PASSAGE SHOWN:
Snow gathers on a blue jay’s face during a snowstorm, January 25, 2026, New England. Blue jays, like all corvids, are highly intelligent.
We’ve all heard the expression “birdbrain” to describe someone lacking intelligence or prone to doing dumb things. The definition that pops up when doing an internet search is “a silly or stupid person.”
Birdbrain, of course, is a misnomer because birds are actually very smart.
While everyone has heard of birdbrain, how about birderbrain? I’d be willing to bet not many people have heard that one before. That would be understandable because I just made up the expression for this column.
The inspiration for the new term comes from an article I read recently. The link to the article came from a sponsored post that popped up on one of my social media accounts. I guess it shouldn’t be surprising that bird and nature content floods my social media feeds.
Anyway, the article is from Science Focus, a publication of the BBC. The article, “Birdwatching could help slow ageing, breakthrough study finds,” summarizes a study published in Journal of Neuroscience by scientists from Baycrest Hospital in Toronto.
The article includes a link to the study itself, but I quickly returned to the summarized BBC version, as the study was a bit over my head. And by a bit, I mean a lot. The title of the study is “The tuned cortex: Convergent expertise-related structural and functional remodeling across the adult lifespan,” if that gives you an idea.
So it was back to the article. Thank goodness for journalists for making studies like this comprehensible.
The study, which compared the brain structures of 29 expert birdwatchers and 29 beginners, found that birders were more perceptive, had a greater memory and could pay attention for longer periods of time.
“And, crucially, honing these skills could literally reorganise the structure of your brain and improve cognition,” the Science Focus article states. “Learning of any kind (such as a new instrument or language) is great for your brain, but the research argues that birding skills are particularly good because of their complexity.”
Remember, it’s a BBC publication, so it spells reorganize and aging (among other things) a little differently.

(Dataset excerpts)
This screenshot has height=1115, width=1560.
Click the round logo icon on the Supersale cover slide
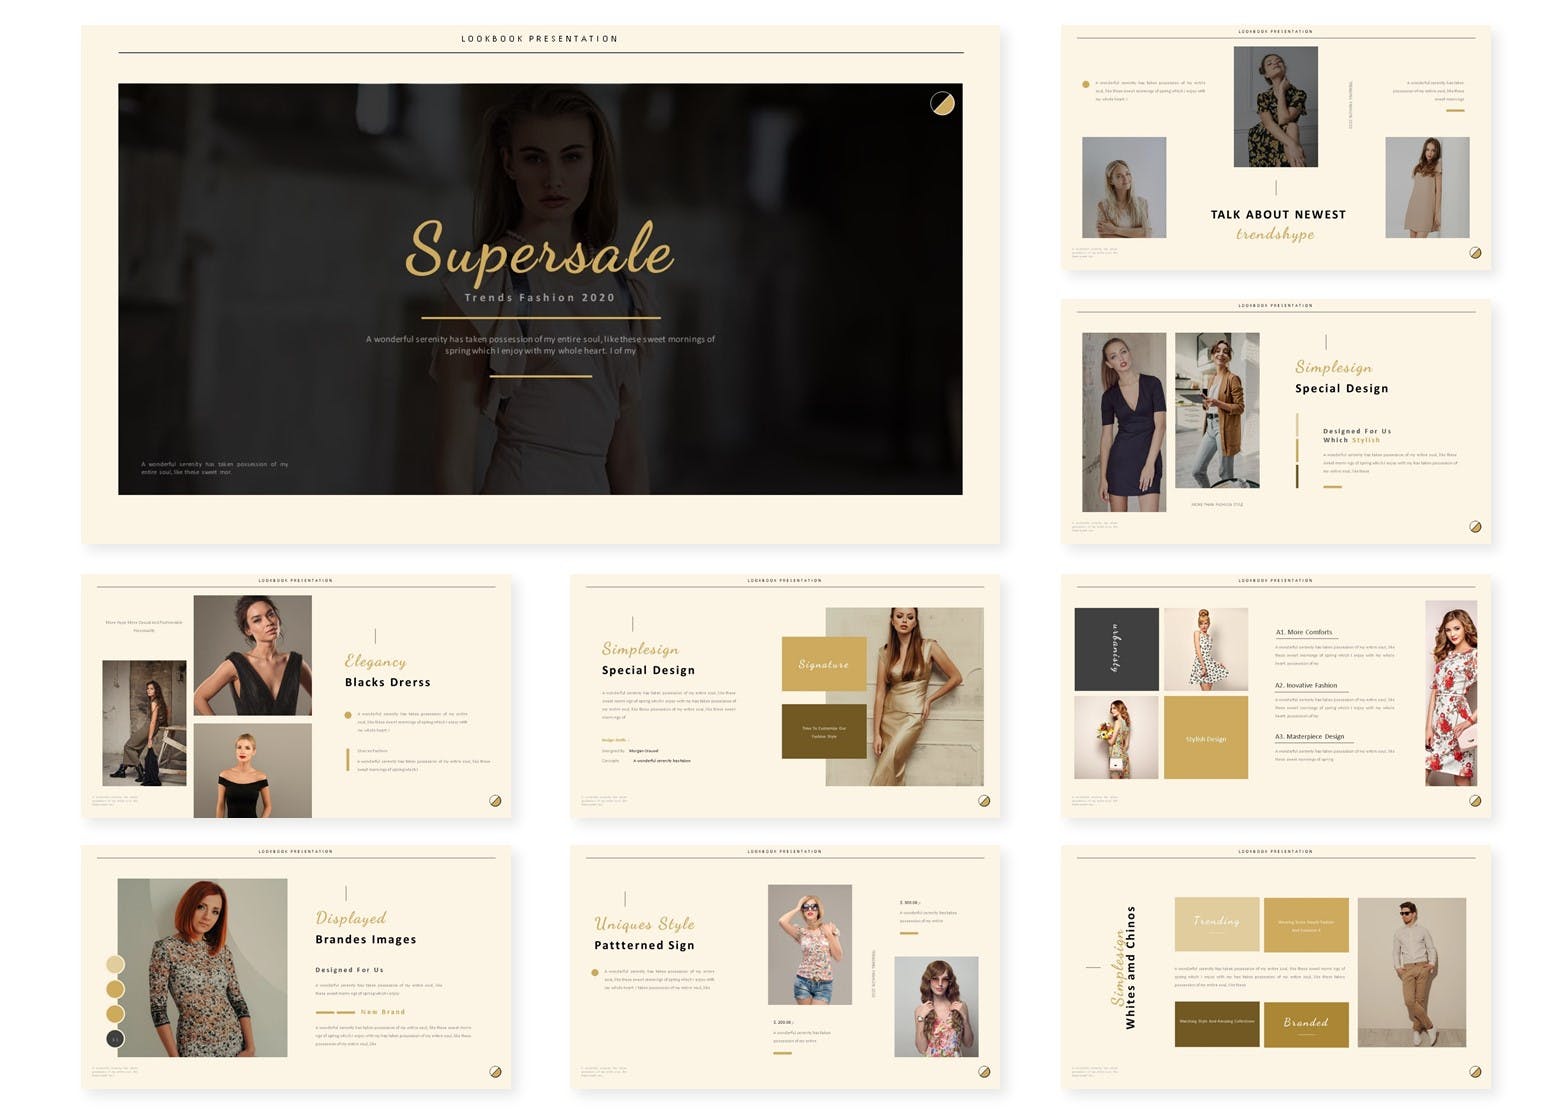[x=942, y=103]
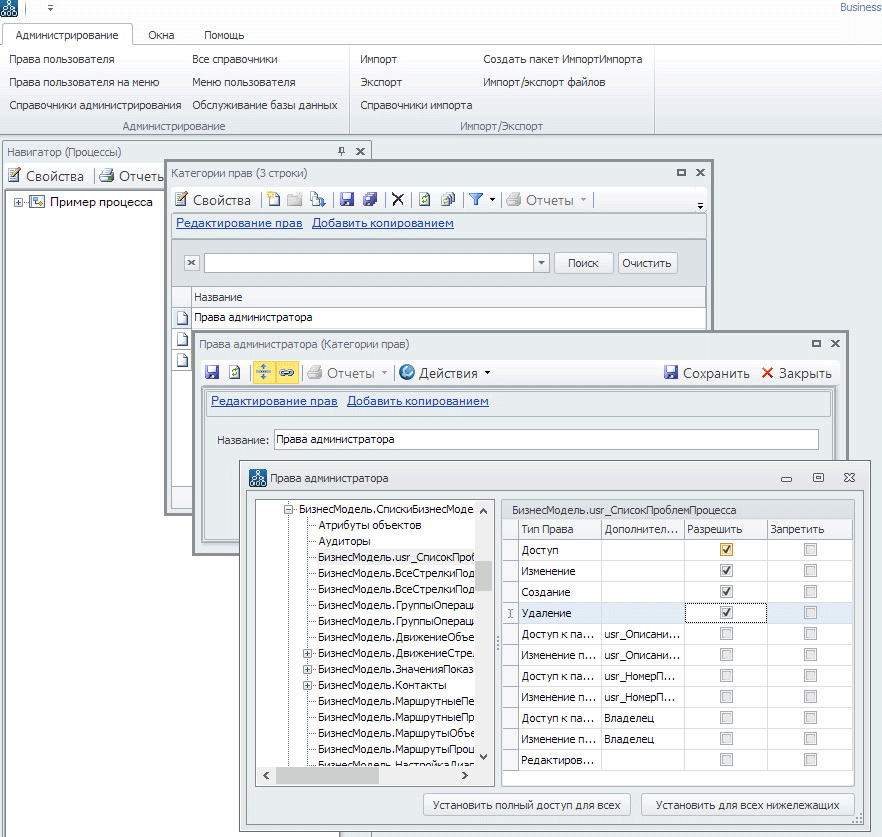Switch to the Окна ribbon tab

click(x=161, y=35)

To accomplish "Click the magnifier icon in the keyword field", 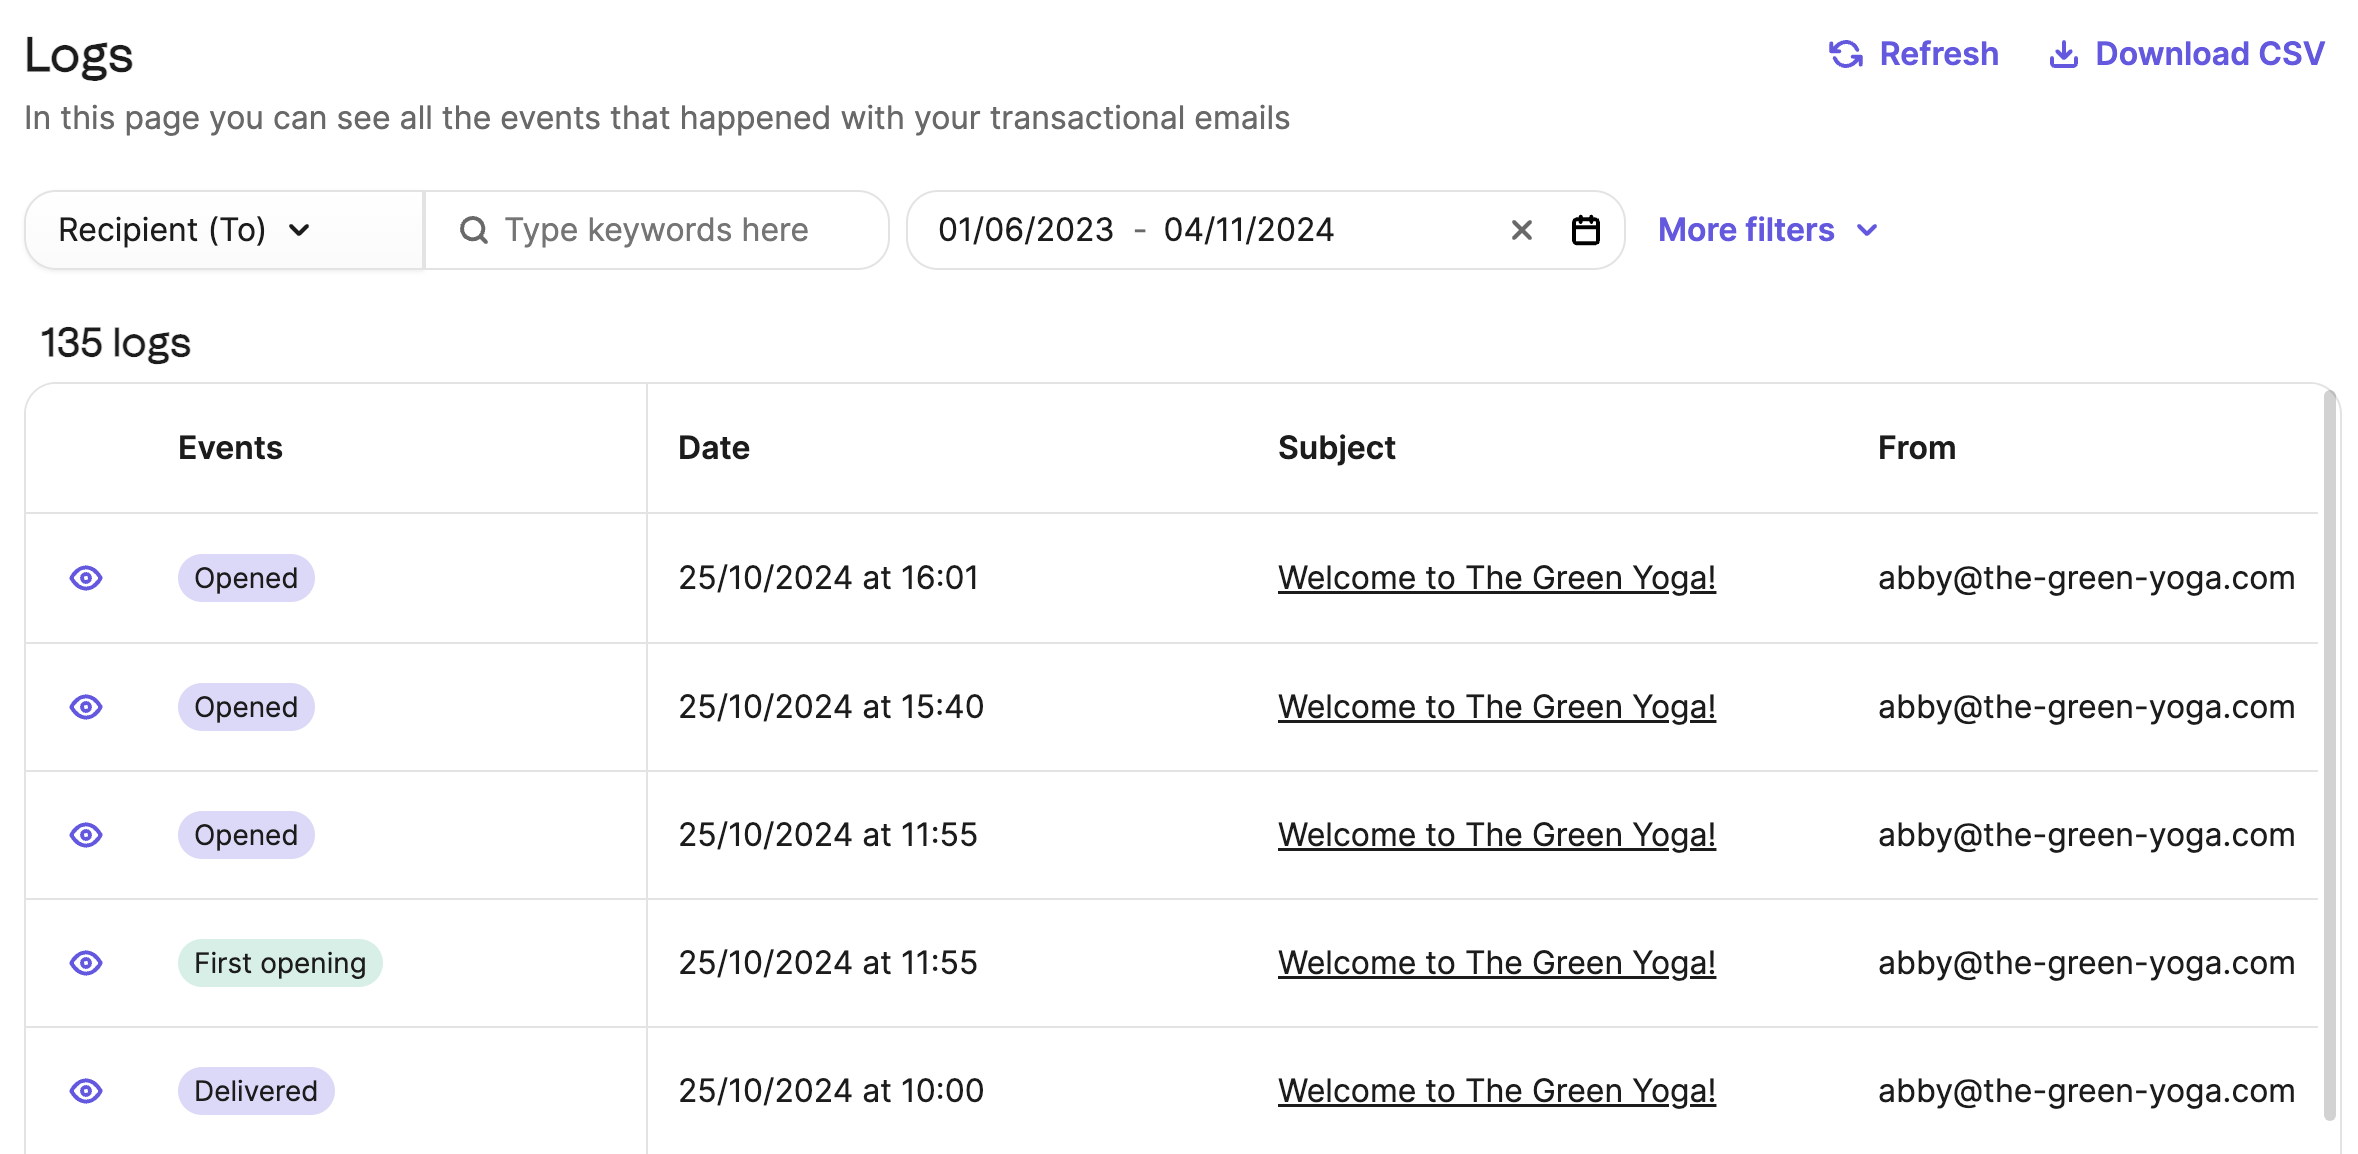I will click(x=473, y=229).
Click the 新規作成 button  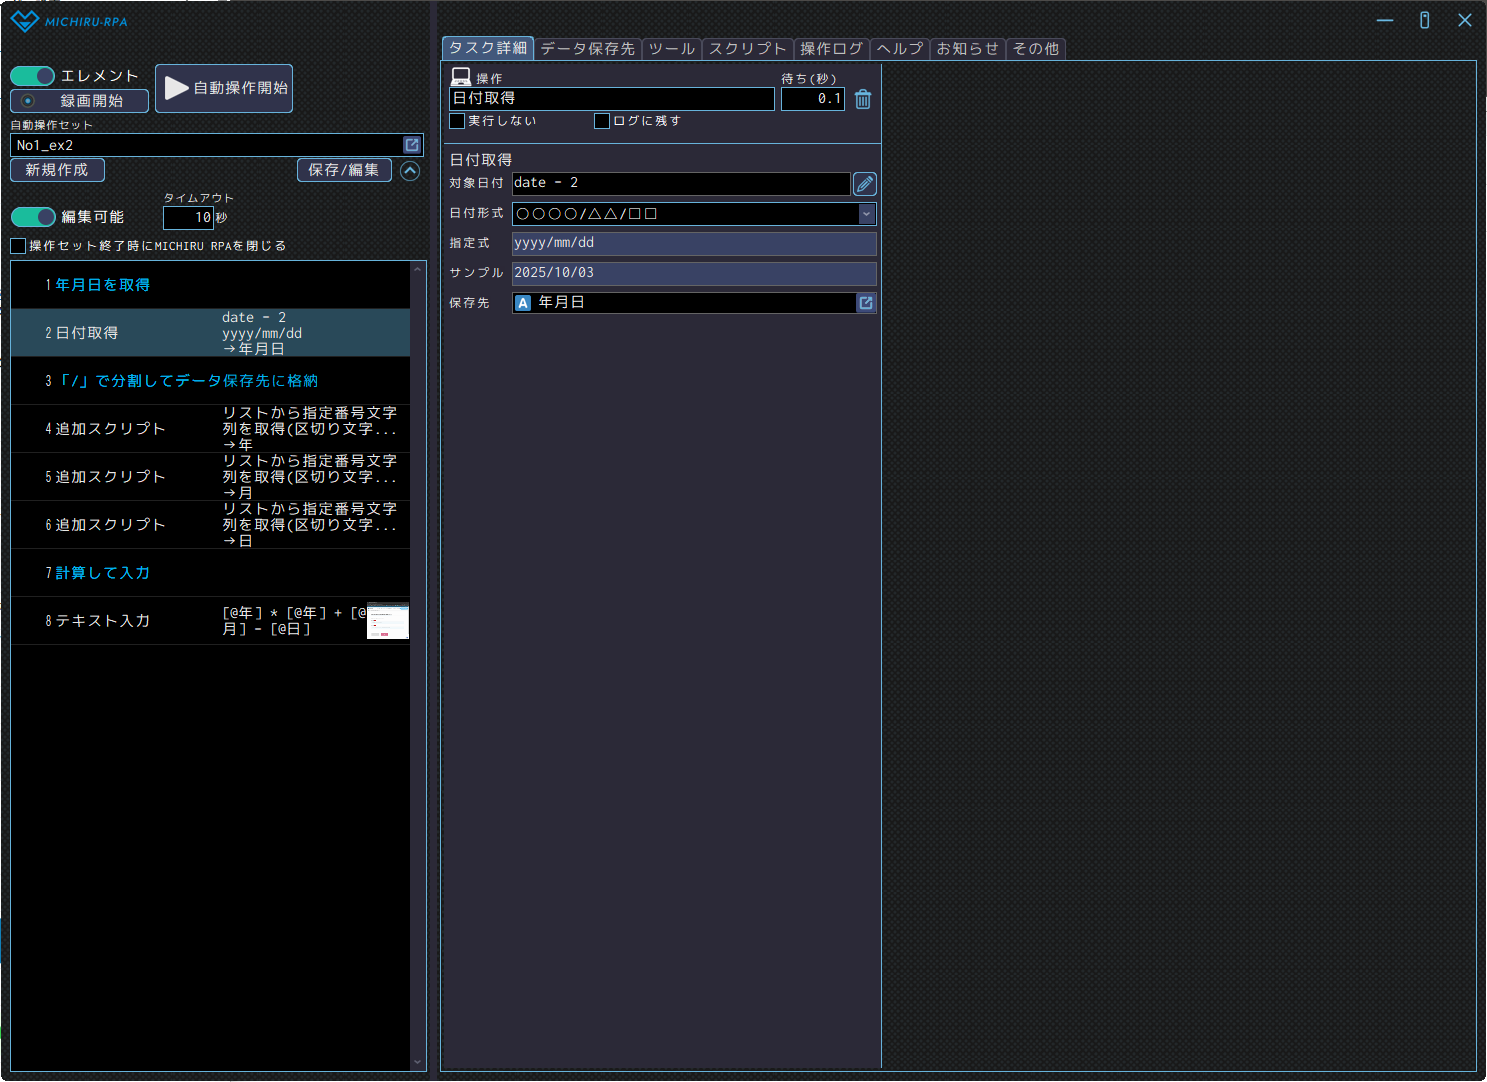click(x=57, y=171)
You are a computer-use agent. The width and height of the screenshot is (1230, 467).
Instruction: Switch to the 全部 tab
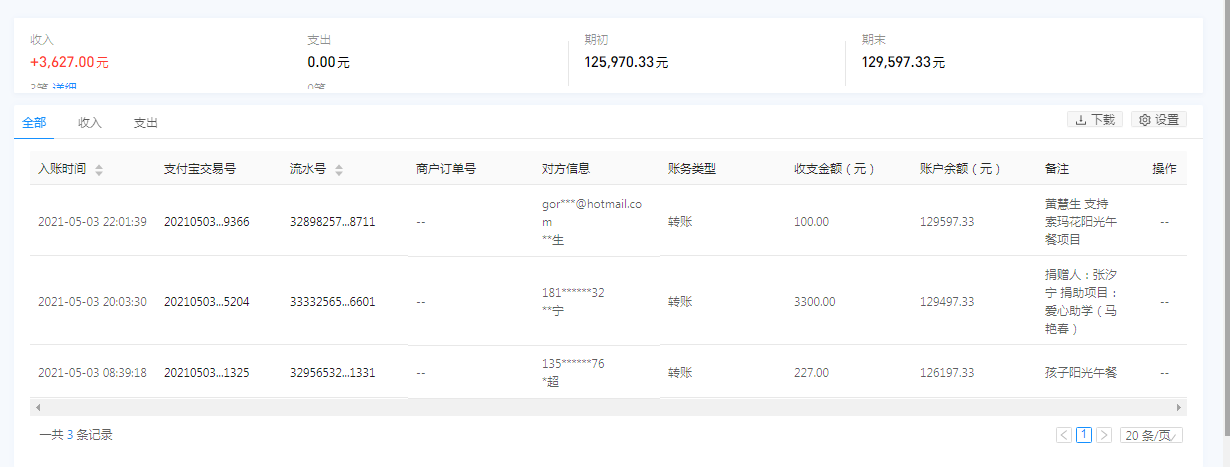[x=34, y=123]
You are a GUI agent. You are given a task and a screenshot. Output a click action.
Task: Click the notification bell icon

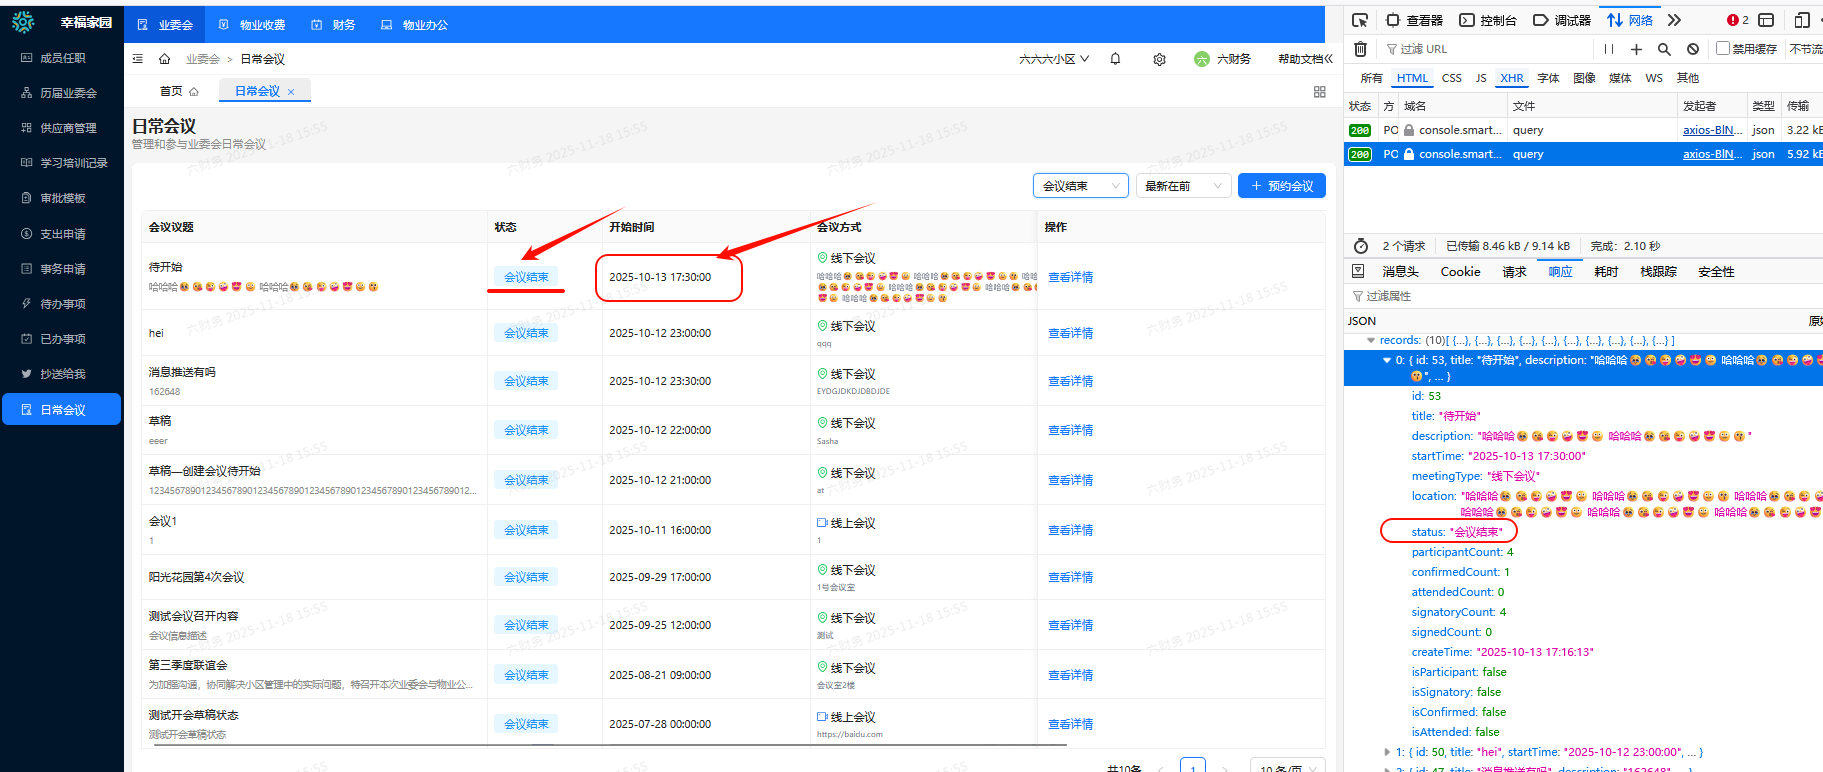click(1115, 59)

REQUIRED ACTION 1:
In the birdwatching column, how many expert birdwatchers and how many beginners did the study compare?
REQUIRED ACTION 2:
Quote the birdwatching column word for word, starting at the words "Birdbrain, of course, is" and ending after "for this column.".

RESPONSE AREA 1:
29 expert birdwatchers and 29 beginners.

RESPONSE AREA 2:
Birdbrain, of course, is a misnomer because birds are actually very smart.
While everyone has heard of birdbrain, how about birderbrain? I’d be willing to bet not many people have heard that one before. That would be understandable because I just made up the expression for this column.